Does Hausdorffication preserve finite limits?

Question

Does the left adjoint to the inclusion of T$_2$ spaces into the category of topological spaces preserve equalizers and finite products?

(Apologies if this question has already been posted, but I did't find it)

Answer 1

It does not preserve equalizers. The example in Stefan Hamcke's comment to Does weak Hausdorffication preserve equalizers and finite products? applies also in the Hausdorff case.

Concerning products we can say the following.

For $x,x' \in X$ define $x \sim x'$ if any two open neighborhoods $U$ of $x$ and $U'$ of $x'$ intersect.
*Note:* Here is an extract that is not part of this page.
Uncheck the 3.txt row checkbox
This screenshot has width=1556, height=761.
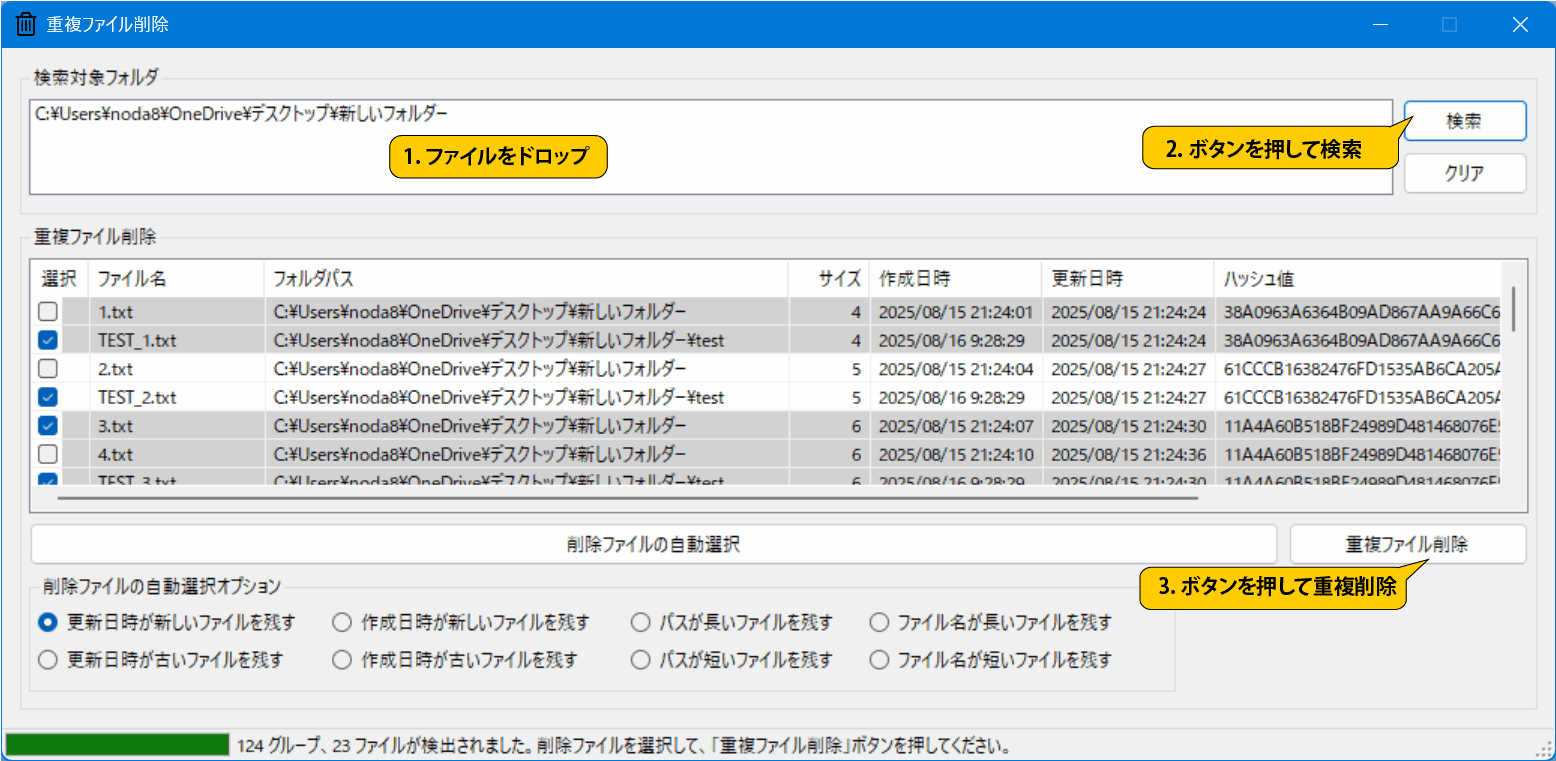[x=47, y=425]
Then the Hausdorffication of $X$ is given by $X/E$, where $E$ is the equivalence relation generated by $\sim$. Now let $X_\alpha$, $\alpha \in A$, be a family of spaces and $P = \prod_{\alpha \in A} X_\alpha$.
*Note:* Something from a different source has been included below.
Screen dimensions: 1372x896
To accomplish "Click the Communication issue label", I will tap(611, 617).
1) If $x_\alpha,x'_\alpha \in X_\alpha$ such that $x_\alpha \sim x'_\alpha$, then $(x_\alpha) \sim (x'_\alpha)$ in $P$. Let $V, V'$ be open neigborhoods of $(x_\alpha), (x'_\alpha)$ in $P$. There exist $W \subset V, W' \subset V'$ having the form $W = \prod_{\alpha \in A} W_\alpha$, $W' = \prod_{\alpha \in A} W'_\alpha$ with open neighborhoods $W_\alpha$ of $x_\alpha$ and $W'_\alpha$ of $x'_\alpha$ in $X_\alpha$, such that almost all of them are $= X_\alpha$. But now $W_\alpha \cap W'_\alpha \ne \emptyset$ for all $\alpha$, therefore $V \cap V' \ne \emptyset$.

2) Let $(x_\alpha) \sim (x'_\alpha)$ in $P$. Consider any fixed $\alpha$ and any two open neighborhoods $W_\alpha$ of $x_\alpha$ and $W'_\alpha$ of $x'_\alpha$ in $X_\alpha$. Then $W = p_\alpha^{-1}(W_\alpha), W' = p_\alpha^{-1}(W'_\alpha)$ are open neigborhoods of$(x_\alpha), (x'_\alpha)$ in $P$. They must intersect, and this implies that $W_\alpha, W'_\alpha$ intersect. Therefore $x_\alpha \sim x'_\alpha$ for all $\alpha$.

This shows that there is a canonical continuous bijection $(\prod_{\alpha \in A} X_\alpha)/\sim \phantom{.} \to \prod_{\alpha \in A} (X_\alpha/\sim)$. Whether this map is a homeomorphism is not known to me.